Prove that $f(z)=cz^n$ for some constant $c$ and positive integer $n$.
My attempt:
Since $\ f$ is entire so zeros of $\ f$ are isolated so we can choose an $r>0$ such that $B_r=\{z:|z| \le r\}$ contains no zero of $\ f$ other than $0$. Now if I consider $m=\inf_{|z|=r} |f(z)|$ then the set $S=\{z:|f(z)|<m\}$ is connected (by 2nd condition) and also $S \cap B_r \ne \phi$ which implies $S \subset B_r $. Therefore, $\ f$ has only zero at $z=0$ in $\mathbb{C}$.

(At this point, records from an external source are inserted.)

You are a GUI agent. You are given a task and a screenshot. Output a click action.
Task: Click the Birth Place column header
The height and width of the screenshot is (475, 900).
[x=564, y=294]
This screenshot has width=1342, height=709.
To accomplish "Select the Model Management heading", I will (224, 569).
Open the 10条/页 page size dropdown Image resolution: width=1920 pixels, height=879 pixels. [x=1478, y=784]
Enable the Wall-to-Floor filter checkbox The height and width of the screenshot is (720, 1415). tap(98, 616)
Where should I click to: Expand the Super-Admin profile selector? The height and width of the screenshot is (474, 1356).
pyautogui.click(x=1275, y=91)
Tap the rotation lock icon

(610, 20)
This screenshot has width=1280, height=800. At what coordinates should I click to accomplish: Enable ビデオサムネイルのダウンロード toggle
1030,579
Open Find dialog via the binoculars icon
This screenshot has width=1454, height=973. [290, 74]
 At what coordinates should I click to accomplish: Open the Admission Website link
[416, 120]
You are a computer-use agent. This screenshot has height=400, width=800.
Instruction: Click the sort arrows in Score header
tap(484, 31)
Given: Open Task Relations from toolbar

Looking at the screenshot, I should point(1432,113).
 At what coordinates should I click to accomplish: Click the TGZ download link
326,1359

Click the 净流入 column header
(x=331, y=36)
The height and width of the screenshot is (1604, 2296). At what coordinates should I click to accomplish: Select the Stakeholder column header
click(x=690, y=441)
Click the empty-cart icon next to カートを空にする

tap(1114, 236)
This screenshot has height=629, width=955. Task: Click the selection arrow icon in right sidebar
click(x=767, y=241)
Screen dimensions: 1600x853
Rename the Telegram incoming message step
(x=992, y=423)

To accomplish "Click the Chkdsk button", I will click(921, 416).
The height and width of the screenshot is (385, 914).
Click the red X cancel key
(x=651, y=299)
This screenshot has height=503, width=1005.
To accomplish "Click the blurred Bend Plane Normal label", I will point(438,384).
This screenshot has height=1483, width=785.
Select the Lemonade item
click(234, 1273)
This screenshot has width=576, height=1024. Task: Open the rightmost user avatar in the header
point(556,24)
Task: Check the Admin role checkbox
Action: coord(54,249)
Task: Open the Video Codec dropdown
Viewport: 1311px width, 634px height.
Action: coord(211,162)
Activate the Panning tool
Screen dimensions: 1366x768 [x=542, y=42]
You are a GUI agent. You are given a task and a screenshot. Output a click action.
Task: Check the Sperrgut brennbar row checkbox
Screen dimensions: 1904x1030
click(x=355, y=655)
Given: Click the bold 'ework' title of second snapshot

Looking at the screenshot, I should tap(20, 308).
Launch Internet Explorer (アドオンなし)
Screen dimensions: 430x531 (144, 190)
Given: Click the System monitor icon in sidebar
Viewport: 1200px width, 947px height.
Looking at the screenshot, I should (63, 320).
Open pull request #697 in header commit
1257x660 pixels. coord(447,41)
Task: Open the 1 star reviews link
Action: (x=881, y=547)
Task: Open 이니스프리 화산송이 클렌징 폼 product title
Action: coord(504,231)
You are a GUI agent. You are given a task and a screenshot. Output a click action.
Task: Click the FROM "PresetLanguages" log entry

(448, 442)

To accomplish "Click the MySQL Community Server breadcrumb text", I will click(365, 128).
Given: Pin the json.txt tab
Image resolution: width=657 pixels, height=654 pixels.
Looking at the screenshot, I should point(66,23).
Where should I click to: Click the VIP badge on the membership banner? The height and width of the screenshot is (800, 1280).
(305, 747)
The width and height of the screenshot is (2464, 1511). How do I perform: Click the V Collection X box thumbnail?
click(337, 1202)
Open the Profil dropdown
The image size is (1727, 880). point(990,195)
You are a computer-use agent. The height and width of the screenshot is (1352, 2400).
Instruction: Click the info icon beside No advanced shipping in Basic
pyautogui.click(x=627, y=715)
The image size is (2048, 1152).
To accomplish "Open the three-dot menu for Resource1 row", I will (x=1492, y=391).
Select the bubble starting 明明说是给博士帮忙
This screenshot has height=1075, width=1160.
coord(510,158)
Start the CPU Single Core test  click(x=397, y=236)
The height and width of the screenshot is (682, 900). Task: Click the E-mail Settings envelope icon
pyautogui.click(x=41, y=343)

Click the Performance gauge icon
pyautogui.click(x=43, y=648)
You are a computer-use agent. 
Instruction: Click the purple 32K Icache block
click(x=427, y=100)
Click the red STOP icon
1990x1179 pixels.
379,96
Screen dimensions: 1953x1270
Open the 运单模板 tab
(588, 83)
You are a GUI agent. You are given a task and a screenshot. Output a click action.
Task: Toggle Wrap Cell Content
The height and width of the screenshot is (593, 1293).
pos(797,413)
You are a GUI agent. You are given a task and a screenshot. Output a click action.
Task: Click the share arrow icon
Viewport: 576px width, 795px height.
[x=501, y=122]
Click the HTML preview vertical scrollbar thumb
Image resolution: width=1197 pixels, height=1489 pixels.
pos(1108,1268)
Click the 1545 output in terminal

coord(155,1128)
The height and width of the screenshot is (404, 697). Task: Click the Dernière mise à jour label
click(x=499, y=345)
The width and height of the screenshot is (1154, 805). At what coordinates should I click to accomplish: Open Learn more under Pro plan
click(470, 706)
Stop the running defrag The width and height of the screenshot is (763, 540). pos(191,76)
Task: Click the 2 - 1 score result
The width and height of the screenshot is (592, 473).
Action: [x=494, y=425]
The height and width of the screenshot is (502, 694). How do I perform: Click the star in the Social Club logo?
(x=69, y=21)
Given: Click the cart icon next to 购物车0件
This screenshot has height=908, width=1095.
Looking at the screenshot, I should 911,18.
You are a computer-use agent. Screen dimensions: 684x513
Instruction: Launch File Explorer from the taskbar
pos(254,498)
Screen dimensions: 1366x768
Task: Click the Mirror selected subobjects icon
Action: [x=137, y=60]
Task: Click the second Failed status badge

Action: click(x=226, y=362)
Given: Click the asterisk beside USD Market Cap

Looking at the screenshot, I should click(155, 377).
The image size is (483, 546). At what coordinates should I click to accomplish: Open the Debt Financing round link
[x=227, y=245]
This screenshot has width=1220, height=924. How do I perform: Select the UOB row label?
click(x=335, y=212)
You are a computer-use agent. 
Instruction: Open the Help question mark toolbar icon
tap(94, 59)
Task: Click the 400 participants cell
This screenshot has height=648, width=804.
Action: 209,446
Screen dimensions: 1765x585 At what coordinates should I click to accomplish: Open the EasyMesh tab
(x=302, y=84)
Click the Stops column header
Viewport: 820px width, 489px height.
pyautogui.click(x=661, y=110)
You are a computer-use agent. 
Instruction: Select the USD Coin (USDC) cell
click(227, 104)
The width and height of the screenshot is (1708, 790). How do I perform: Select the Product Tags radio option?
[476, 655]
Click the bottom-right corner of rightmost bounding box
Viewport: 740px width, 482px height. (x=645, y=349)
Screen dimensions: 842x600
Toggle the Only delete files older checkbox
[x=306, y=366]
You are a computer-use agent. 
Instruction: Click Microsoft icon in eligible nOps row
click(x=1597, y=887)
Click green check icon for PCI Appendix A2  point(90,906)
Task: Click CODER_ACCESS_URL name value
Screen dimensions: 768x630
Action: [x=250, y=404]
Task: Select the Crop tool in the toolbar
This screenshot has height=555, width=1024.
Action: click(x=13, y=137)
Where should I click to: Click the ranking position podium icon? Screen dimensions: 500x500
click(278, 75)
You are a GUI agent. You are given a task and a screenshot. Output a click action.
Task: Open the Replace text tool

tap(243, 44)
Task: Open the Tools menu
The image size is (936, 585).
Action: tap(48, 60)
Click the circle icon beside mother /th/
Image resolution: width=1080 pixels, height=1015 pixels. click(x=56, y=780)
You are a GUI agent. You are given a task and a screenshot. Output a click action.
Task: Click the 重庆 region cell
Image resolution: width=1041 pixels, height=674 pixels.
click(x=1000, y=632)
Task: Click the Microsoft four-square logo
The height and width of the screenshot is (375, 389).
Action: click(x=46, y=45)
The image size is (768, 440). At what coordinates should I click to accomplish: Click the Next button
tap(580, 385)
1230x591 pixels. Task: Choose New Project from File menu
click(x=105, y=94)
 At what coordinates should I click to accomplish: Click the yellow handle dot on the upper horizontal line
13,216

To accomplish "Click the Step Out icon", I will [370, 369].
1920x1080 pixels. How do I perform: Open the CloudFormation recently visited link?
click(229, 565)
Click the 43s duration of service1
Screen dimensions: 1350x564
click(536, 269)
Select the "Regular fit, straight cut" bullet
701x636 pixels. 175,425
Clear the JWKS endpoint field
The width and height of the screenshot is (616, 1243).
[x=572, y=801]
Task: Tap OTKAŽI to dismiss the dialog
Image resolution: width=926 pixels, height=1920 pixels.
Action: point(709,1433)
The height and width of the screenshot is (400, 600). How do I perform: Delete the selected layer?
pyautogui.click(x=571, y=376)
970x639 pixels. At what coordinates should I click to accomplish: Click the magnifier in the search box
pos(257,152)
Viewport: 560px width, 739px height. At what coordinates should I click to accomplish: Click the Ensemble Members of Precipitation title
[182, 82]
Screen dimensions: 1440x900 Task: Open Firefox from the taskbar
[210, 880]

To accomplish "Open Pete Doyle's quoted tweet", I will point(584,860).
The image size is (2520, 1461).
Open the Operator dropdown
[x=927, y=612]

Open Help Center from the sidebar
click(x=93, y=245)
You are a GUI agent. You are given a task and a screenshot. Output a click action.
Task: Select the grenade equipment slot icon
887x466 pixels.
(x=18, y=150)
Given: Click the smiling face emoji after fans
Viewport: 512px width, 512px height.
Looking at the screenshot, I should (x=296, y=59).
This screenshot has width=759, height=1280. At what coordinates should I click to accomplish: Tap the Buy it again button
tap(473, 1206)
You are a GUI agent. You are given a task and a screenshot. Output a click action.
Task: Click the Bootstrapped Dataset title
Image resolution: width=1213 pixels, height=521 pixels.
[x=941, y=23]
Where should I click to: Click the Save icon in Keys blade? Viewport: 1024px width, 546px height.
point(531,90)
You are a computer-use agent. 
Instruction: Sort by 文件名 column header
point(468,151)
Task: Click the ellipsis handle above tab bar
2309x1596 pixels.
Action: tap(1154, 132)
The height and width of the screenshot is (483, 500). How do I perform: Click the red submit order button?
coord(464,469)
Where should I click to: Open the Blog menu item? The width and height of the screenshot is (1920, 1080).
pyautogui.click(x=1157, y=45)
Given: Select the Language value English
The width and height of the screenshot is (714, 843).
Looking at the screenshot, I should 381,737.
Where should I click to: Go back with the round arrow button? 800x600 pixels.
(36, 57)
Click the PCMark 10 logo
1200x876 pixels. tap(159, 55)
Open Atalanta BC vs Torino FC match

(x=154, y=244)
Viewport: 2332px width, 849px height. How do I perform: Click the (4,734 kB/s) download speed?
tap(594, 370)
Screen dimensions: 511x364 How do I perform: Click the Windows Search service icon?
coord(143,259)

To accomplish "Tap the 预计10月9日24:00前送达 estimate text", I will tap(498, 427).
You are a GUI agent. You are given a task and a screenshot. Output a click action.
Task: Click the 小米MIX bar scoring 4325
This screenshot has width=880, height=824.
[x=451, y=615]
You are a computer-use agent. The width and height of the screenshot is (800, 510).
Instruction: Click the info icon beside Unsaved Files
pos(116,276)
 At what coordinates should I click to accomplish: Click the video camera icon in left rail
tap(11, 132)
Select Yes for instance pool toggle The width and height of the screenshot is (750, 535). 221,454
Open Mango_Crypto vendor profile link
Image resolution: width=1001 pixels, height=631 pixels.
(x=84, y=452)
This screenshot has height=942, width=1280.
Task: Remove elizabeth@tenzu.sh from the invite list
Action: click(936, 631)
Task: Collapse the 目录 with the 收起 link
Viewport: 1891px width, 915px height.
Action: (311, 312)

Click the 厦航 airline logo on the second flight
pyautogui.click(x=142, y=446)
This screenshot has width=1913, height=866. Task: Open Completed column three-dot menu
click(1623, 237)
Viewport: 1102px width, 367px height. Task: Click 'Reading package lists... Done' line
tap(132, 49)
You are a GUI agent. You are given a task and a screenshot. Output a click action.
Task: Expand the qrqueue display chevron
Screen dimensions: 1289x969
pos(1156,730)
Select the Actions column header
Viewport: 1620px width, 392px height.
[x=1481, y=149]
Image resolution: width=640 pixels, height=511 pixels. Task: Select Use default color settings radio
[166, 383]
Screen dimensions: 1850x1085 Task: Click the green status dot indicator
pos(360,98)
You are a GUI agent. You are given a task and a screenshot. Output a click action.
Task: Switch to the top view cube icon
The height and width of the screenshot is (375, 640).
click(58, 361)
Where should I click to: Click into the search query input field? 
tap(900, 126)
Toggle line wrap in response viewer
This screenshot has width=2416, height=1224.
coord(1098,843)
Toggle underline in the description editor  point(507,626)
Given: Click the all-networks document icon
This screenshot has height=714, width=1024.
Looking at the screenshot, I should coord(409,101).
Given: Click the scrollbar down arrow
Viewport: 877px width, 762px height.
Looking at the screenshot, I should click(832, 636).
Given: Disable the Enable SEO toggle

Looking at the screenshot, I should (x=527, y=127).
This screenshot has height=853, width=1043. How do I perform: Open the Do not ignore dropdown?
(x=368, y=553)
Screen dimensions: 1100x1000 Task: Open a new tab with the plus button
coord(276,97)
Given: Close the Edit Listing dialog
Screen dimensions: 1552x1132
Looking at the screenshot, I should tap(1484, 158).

Now I think $\ f$ has a pole at $\infty$....which would imply it is a polynomial which has only zero at $z=0$...And this should imply that $\ f$ is of the desired form.
So I try to prove: $\lim_{|z| \to \infty}|f(z)|=\infty$
For this we have to show that for any $R>0$ there exists a $P>0$ such that $|f(z)| \ge R$ whenever $|z|>P$.
But from our previous discussion we can say that outside $B_r, ~ |f(z)| \ge m$.....So for any $R>m$ we can choose $P$ to be $r$. But what if $R \le m$..?
How can I prove that $\ f$ has a pole at $\infty $ ?
If I'm going wrong then please let me know...
Please help. Thank you..
If $f$ is bounded at infinity, then $f \equiv 0$. Otherwise, suppose $f$ had an essential singularity there. Choose $\epsilon > 0$ such that there exists a circle $S_R$ of radius $R$ around the origin on which $|f(z)| \ge \epsilon$ for all $z \in S_R$.
By any number of theorems (e.g. big Picard or Casorati-Weierstrass), the image of $\{z : |z| > R\}$ under $f$ contains points arbitrarily close to the origin. Therefore, $\{z : |f(z)| < \epsilon\}$ contains both $0$ and a point outside $S_R$, which contradicts connectivity.
Hence, $f$ must have a pole at infinity, so it's a polynomial. The only zero is at the origin, so $f$ is a multiple of $z^n$.